Dr. Madeleine Thomson, senior research scholar in the department of environmental health sciences at Columbia Mailman School of Public Health, is a co-editor of PLOS Medicine‘s upcoming special issue on Climate Change and Health. Dr. Thomson is also senior research scientist at Columbia University’s International Research Institute for Climate and Society. Articles in the special issue covering climate-related impacts, adaptation and mitigation, will be published over the next few weeks.
[Photo: Dr. Madeleine Thomson]
The issue includes research articles covering a wide range of climate change related health topics including predicting reduced crop nutritional content on the one hand and increased health disparities on the other, due to increased carbon dioxide levels associated with climate change. In addition the effects of climate change on demands for increased air conditioning and predictions on future mortality linked to added emissions from power plants are presented. In a study looking at ozone emissions and population change projections, researchers show future changes in ozone-related acute mortality under different climate and population change scenarios in 104 cities across China.
Dr. Thomson is also a co-author of the issue’s editorial titled “Climate change and health: Moving from theory to practice” which emphasizes the need for practical responses that the health sector can take today.
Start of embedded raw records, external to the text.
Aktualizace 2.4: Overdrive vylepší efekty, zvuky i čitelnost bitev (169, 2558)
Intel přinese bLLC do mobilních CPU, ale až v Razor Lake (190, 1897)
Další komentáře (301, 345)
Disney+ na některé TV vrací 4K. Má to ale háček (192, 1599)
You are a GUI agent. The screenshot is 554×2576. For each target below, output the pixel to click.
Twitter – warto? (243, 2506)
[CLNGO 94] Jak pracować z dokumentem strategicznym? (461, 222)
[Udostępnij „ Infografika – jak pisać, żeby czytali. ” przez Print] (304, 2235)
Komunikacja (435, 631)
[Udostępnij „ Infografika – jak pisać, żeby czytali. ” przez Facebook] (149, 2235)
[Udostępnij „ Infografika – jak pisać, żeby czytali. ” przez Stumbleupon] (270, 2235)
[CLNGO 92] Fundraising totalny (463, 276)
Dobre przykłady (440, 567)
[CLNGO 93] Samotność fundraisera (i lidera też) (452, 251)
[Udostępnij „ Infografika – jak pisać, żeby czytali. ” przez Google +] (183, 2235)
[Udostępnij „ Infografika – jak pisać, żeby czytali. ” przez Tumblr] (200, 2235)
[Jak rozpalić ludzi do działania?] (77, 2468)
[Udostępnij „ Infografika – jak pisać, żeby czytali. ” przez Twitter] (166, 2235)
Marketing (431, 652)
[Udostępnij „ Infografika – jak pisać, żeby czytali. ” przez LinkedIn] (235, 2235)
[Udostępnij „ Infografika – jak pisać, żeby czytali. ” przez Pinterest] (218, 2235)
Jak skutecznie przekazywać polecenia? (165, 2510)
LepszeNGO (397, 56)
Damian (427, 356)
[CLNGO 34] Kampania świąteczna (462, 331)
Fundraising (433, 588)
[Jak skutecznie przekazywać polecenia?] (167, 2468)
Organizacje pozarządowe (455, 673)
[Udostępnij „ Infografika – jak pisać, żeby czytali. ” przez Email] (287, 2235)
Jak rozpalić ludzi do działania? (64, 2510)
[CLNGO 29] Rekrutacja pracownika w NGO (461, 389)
She has also co-authored an article for the special issue which focuses attention on the specific needs of children “Prioritizing Children in a Changing Climate” with colleagues Dr. Larry Stanberry and Dr. Wilmot James at Columbia University Medical Center and the School of International and Public Affairs, respectively.
In addition to her Columbia affiliations, Dr. Thomson is director of the World Health Organization Collaborating Centre (USA 430) on Early Warning Systems for Malaria and other Climate Sensitive Diseases. Her research interests include the development of climate information services for the health sector in order to better understand and predict epidemics of Zika, meningococcal meningitis, malaria and other climate sensitive diseases. This spring, Dr. Thomson and colleagues Dr. Simon Mason and Dr. Pietro Ceccato launched a new one semester elective course in the environmental health sciences department “Climate Information for Public Health Action” which builds on her extensive experience in this area.
Dr. Thomson’s co-guest editor of the special issue is Dr. Jonathan Patz, director of the Global Health Institute at the University of Wisconsin-Madison, who also has appointments in the Nelson Institute for Environmental Studies.